Integrating social determinants of health into machine learning models helped mitigate bias when predicting long-term outcomes for heart failure patients, according to a Northwestern Medicine study published in Circulation: Heart Failure.
The study found that integrating 15 measures of social determinants of health into select machine learning models noticeably reduced disparities observed in predicting the probability of long-term hospitalization or in-hospital mortality for heart failure patients.
“We show that for minority populations, the machine learning models actually performed worse than for white individuals. We also show that for people with poor socioeconomic status, let’s say for those uninsured or for people that have Medicaid, the model also performed worse and missed people that are at a higher risk of dying or have a higher risk of staying in the hospital longer,” said Yuan Luo, PhD, associate professor of Preventive Medicine, of Pediatrics, chief AI officer at the Northwestern Clinical and Translational Sciences (NUCATS) Institute and the Institute for Augmented Intelligence in Medicine, and senior author of the study.

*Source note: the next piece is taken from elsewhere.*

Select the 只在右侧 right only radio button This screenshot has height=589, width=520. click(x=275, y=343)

Machine learning can be a powerful tool for predicting long-term patient outcomes, especially for diagnosed with chronic conditions such as heart failure. While models can improve the dissemination of health resources during patients’ course of care and overall health outcomes, the fairness of such models had yet to be thoroughly investigated.

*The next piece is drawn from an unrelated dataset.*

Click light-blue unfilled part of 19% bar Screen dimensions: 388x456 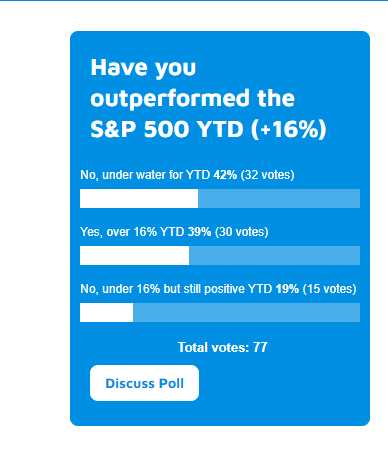247,313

In the current study, investigators studied the performance of five machine learning models commonly used to determine the probability of length-of-stay and mortality in hospitalized patients.
Into these models, the investigators integrated 15 social determinants of health provided by the American Heart Association. These variables included Social Deprivation Index scores, which are based on seven demographic characteristics to quantify an area’s socio-economic variation in health outcomes, and Area Deprivation Index scores, which rank different areas by socioeconomic disadvantage based on factors including income, education, employment and housing quality.
Overall, they found that the best-performing model initially underdiagnosed several underserved patient populations, including female, Black, and socioeconomically disadvantaged patients. However, integrating social determinants of health improved the fairness of the models without compromising their performance.
“In contrast with conventional attitudes like, ‘you need to make a tradeoff,’ we show that you actually don’t need to make the tradeoff. We can keep the same levels of utility while increasing fairness,” said Luo, who is also a member of the Robert H. Lurie Comprehensive Cancer Center of Northwestern University
Machine learning models are often affected by the biases in the utilized data, Luo said, but the extent to which these biases existed in the current models was surprising, adding that the current study provides a framework for investigators to develop high-performing predictive models for patients that also reduce disparities.
“Our purpose is to also let people know that you can actually correct these models by adding those social determinants of health variables, making models explicitly aware of such variables so that they can learn to correct for those biases,” Luo said.